Was the inventory increase planned or unplanned? I don’t know and I suspect many of the economists mentioned in the previous paragraph don’t know, either.
However, another B.E.A. table contains some valuable insights. Table 5.6.6B is the “Change in Real Private Inventories by Industry, Chained Dollars.” This table is in billions of constant 2005 dollars, not percentages. The growth in business inventories was $31.1 billion. As always, inventories in some industries grew while others shrank. The main positive contributions came from Manufacturing, nondurable goods industries ($10.3 billion), Wholesale trade, nondurable goods industries ($10.3 billion, no this is not a typo), and Motor vehicle and parts dealers ($23.1 billion). In other words, nondurables and vehicles were the source of the inventory growth. The growth in motor vehicle inventories is nothing more than rebuilding depleted inventories after the end of the cash for clunkers program. Don’t expect that to continue into future quarters. The two nondurable increases are largely a result of the increased consumer demand for services. (Remember, consumer spending on services includes meals eaten away from home. Restaurants hold inventories just like most businesses that make something. Consider this a bit of an anomaly in the national income accounts.)

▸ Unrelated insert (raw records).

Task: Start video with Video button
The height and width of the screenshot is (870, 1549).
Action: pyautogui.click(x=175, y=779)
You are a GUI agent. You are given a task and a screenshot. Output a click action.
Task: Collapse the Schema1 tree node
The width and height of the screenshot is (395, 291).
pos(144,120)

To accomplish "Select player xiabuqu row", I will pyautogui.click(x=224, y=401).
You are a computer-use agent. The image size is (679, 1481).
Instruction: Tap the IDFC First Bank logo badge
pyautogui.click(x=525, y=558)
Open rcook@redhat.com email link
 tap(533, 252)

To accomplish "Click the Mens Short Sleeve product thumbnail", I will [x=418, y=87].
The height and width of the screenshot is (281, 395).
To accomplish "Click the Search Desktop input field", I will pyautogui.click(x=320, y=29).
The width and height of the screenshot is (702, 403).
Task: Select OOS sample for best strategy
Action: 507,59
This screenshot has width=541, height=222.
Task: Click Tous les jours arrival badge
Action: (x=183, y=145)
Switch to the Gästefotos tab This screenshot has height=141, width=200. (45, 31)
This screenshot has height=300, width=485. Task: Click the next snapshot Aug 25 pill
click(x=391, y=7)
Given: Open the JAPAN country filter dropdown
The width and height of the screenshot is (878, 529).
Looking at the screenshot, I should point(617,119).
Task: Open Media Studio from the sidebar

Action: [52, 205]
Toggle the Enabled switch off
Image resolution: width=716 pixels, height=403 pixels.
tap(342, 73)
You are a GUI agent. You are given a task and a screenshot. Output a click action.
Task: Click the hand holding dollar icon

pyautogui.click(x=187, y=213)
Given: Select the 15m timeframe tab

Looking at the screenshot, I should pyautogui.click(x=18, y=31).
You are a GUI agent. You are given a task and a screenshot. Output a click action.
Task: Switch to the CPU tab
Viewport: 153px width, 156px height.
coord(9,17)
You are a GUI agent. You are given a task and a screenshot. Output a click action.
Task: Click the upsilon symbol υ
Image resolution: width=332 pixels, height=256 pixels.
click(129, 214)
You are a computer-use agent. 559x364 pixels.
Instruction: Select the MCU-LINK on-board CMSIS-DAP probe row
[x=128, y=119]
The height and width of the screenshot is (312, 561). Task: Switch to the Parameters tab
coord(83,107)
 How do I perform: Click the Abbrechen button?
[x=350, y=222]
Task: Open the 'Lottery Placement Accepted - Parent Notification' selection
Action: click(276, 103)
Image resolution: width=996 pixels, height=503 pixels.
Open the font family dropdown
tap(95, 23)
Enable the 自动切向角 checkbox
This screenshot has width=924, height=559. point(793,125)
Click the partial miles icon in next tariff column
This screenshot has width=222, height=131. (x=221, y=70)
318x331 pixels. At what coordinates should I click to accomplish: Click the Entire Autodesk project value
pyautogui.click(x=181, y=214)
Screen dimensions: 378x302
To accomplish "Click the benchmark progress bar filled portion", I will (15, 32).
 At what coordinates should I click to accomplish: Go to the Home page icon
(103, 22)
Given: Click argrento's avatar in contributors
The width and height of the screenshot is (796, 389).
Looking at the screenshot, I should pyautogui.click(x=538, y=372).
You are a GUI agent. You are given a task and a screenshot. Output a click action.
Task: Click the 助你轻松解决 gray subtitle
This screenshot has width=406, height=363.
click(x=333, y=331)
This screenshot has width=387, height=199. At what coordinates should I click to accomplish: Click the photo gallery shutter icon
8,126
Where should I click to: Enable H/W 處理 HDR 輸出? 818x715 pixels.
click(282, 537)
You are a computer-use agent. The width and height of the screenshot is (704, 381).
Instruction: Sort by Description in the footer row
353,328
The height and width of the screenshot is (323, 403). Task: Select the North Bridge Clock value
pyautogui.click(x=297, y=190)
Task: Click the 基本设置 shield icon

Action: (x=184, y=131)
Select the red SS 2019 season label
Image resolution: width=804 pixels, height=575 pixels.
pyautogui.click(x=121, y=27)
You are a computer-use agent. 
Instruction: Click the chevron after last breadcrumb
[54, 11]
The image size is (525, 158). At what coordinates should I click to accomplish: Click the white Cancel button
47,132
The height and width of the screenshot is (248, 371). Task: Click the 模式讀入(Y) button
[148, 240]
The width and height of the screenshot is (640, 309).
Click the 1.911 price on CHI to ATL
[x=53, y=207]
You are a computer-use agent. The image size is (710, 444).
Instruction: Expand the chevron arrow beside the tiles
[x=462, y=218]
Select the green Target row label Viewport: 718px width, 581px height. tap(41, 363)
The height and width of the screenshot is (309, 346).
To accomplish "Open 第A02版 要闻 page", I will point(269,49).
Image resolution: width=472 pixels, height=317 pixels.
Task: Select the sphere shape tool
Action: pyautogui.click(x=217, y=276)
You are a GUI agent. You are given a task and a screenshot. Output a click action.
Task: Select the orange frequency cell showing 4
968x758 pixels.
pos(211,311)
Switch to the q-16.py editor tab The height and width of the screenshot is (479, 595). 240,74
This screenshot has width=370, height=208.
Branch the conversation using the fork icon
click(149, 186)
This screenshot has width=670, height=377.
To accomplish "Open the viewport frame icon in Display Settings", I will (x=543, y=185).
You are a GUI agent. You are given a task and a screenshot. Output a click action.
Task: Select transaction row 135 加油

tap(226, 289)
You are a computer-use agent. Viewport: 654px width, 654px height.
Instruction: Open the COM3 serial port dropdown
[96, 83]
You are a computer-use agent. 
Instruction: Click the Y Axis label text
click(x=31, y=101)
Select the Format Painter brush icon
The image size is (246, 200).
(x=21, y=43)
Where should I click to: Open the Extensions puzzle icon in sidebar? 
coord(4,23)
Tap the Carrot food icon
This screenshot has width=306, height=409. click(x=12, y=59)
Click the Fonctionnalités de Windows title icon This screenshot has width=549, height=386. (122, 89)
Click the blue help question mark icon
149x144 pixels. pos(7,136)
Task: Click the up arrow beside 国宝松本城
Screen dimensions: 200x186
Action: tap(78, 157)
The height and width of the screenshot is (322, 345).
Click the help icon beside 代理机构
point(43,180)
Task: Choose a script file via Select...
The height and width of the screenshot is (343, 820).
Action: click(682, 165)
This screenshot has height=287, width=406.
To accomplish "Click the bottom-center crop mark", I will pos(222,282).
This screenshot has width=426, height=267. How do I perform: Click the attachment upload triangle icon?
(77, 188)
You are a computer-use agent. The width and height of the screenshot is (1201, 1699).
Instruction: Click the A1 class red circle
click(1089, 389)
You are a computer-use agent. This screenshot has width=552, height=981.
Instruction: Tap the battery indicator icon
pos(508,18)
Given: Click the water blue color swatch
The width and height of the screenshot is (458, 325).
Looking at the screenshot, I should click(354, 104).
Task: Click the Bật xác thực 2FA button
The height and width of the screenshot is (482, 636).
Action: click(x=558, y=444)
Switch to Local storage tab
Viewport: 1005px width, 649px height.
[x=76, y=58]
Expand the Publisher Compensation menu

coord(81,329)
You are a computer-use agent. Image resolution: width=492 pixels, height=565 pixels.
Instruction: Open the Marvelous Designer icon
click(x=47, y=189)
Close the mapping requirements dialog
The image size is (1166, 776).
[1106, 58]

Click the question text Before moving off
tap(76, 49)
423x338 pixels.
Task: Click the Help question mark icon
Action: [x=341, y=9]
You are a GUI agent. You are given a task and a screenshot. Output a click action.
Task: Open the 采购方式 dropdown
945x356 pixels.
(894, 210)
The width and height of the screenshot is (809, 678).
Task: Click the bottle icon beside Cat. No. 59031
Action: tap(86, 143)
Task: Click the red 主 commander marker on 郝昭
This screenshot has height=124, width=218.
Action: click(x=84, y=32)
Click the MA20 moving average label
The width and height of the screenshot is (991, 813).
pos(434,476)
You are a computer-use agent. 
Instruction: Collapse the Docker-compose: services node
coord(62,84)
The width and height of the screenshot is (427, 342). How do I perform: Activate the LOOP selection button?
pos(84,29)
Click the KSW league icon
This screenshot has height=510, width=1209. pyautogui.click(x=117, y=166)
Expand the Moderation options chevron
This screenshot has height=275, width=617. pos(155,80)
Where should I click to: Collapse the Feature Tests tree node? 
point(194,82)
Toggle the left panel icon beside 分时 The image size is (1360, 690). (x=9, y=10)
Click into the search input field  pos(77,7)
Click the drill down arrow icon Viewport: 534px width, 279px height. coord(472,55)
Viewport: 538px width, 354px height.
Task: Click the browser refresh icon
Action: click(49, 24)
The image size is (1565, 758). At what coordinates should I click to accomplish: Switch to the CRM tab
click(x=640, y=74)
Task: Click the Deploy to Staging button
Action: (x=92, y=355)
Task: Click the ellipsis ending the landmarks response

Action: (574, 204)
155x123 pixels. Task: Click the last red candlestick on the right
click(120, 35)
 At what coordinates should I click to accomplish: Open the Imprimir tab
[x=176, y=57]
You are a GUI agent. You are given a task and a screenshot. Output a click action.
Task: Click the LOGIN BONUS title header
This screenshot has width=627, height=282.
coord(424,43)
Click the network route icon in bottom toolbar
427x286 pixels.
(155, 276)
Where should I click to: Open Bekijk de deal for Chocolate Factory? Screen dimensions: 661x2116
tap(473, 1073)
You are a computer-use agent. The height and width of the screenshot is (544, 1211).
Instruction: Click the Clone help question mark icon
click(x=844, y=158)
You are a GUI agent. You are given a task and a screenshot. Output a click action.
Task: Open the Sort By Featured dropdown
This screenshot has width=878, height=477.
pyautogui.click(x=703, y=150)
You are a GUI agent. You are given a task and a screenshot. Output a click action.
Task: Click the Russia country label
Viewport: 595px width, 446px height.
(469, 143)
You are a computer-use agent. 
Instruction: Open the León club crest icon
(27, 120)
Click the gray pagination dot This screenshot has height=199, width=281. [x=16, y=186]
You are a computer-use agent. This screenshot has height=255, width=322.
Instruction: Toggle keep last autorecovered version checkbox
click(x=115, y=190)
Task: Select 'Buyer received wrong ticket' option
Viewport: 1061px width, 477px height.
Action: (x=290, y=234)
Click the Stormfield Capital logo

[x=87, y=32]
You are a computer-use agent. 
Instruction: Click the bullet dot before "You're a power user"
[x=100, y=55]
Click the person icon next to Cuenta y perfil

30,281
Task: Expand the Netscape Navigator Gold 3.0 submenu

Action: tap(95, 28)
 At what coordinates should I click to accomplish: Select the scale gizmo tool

Let’s not bother with foreign trade since exports and imports are mainly included to convert total spending into production. Instead, take a look at government spending.
The contribution of government spending to first quarter growth was -0.37%. You read that correctly. Government spending was actually a drag on the economy.
“Wait,” you’re saying. “What happened to the government stimulus program?”
Good question. Once again we can look at the details to see what happened. Federal government spending contributed +0.11% to GDP growth. But state and local government spending dragged GDP growth down by 0.48%. This lends support to the calls by several economists for the federal government to bail out state governments.
That’s the story. The news is good, but perhaps not as good as the media would have you believe.
 See, for evidence, the failure to spend economic stimulus funds from the ARRA program at a fast enough rate.
 I believe Paul Krugman has advocated this position, but I’m too lazy to look up the citation.